Written problem — Repeat the material below with every instance of "This screenshot has" changed to "This capture measures", and leave everything else unchanged.

Task data —
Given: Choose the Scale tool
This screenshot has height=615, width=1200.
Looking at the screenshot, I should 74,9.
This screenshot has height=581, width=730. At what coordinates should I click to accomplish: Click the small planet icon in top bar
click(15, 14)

Right answer —
Given: Choose the Scale tool
This capture measures height=615, width=1200.
Looking at the screenshot, I should 74,9.
This capture measures height=581, width=730. At what coordinates should I click to accomplish: Click the small planet icon in top bar
click(15, 14)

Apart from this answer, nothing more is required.